→ **PASSAGE TO READ**:
==================================================

An article published in the New York Times yesterday titled "Moroccan Protests One Year On" adequately sums up the situation the Moroccan people find themselves in one year after it all began.

Still, while the uprising of Morocco’s youth brought concessions that unions and human rights groups had failed to obtain in the previous decade, observers say that the real victory is a widespread awakening of political awareness.
“For the first time there is clearly a counterbalance to power — the people,” said Abdellah Tourabi, a researcher at the Paris Institute of Political Studies who specializes in Islamic movements in Morocco. “The ‘street’ has become a true political player.”

Yesterday in Rabat I was expecting to see large protests or public celebrations in honor of the one-year anniversary. Of course, there were large protests in particular areas of the city but for the most part the city felt calm and tranquil. The activists behind the February 20th Movement created a documentary called, "My Makhzen and Me" and had a film screening in Rabat last night at 6 pm. 

There were also round table discussions and activities throughout the day to discuss the role of demonstration and art in creating an effective political narrative. I am impressed by the movement's maturity by opting for constructive community-building activities over a shock-and-awe display. Though perhaps I shouldn't be too surprised, considering the movement has been for the most part very reasonable in their methods for calling for political change. It will certainly be interesting to watch if and how the "February 20th Movement" continues to play a role in Moroccan politics, and how their sociopolitical position will develop in the coming months as the new Moroccan government becomes more established. Will their sentiment remain relevant?

==================================================

→ **RECORDED DATA**:

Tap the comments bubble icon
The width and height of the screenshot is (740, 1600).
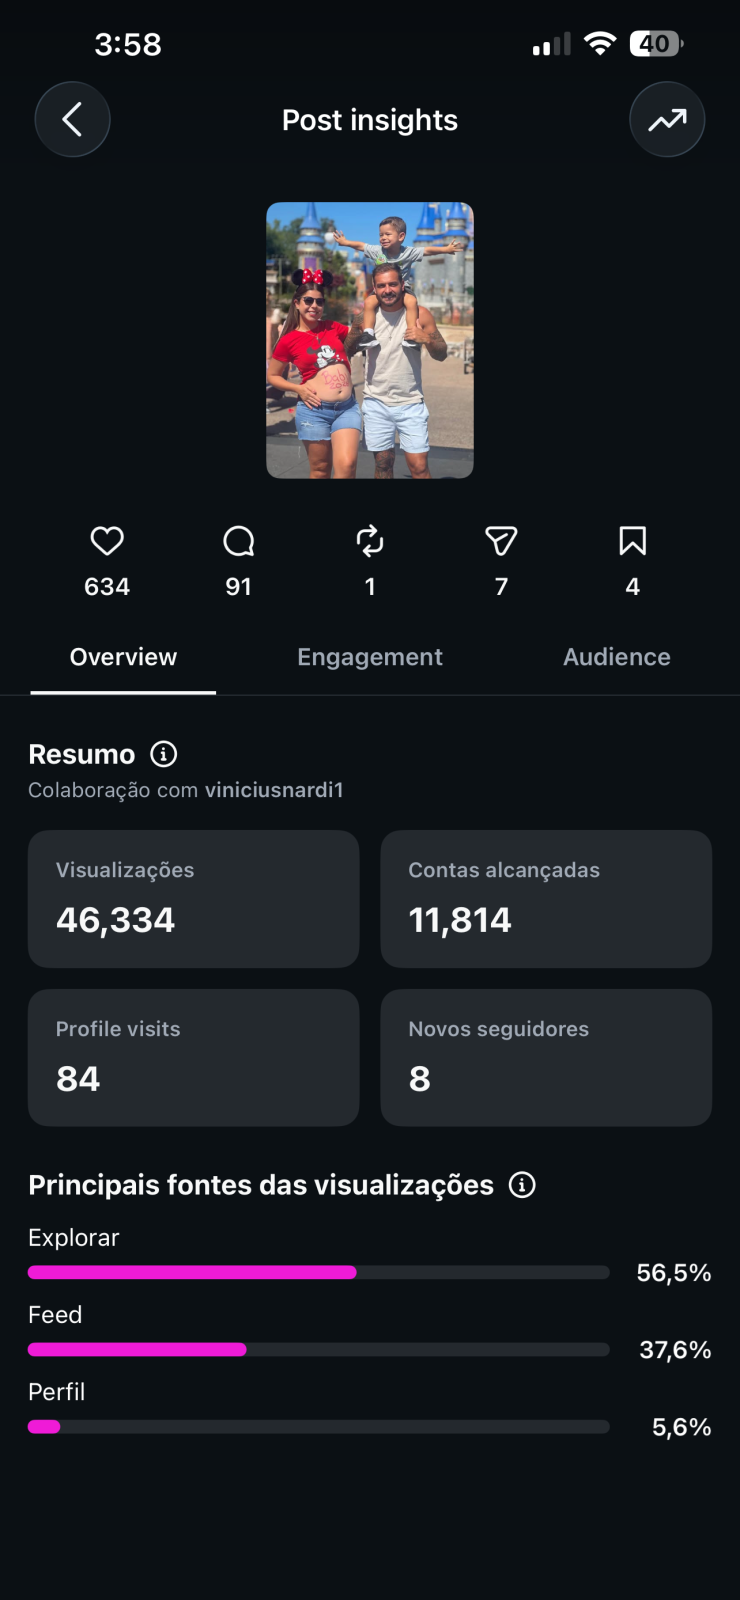pyautogui.click(x=238, y=541)
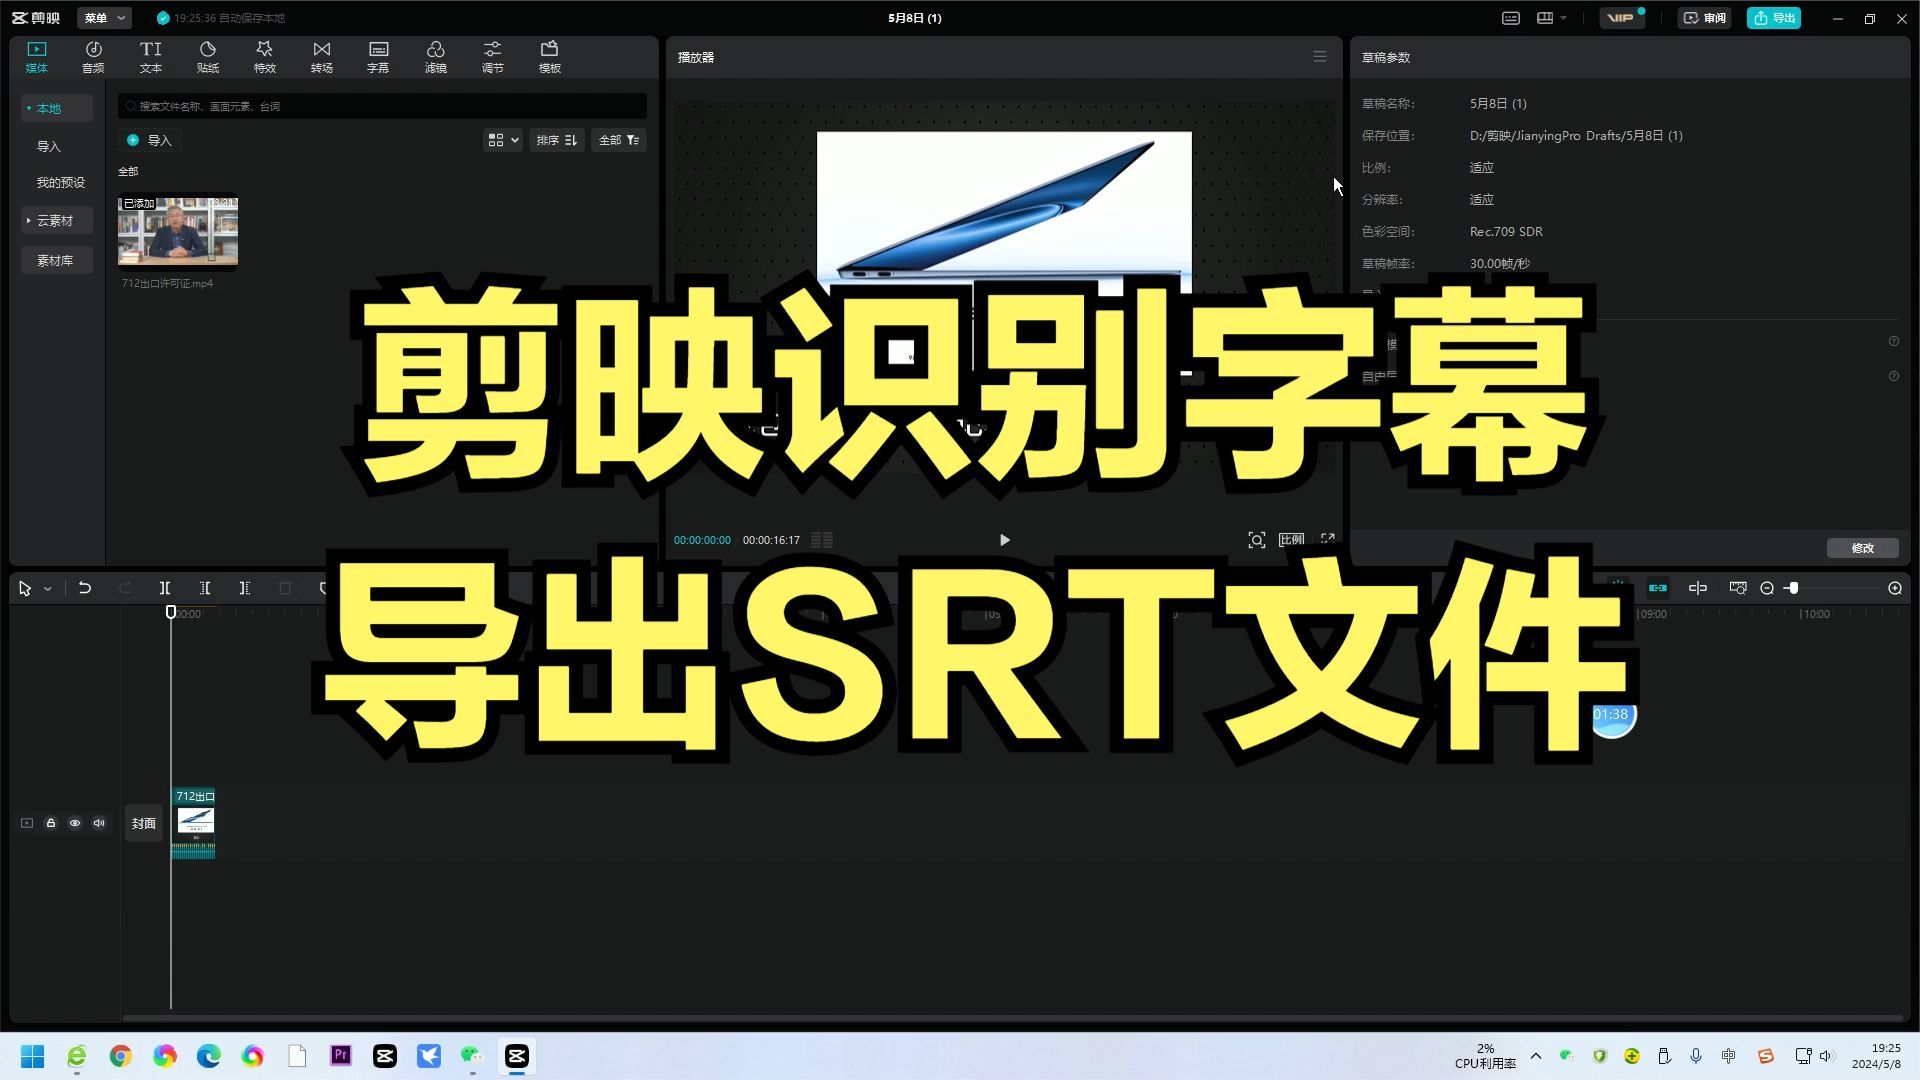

==================================================

→ **THE REQUEST**:
In the post on the one-year anniversary of Morocco's protests, what is the title of the documentary created by the activists behind the February 20th Movement?

→ **FULL OUTPUT**:
"My Makhzen and Me"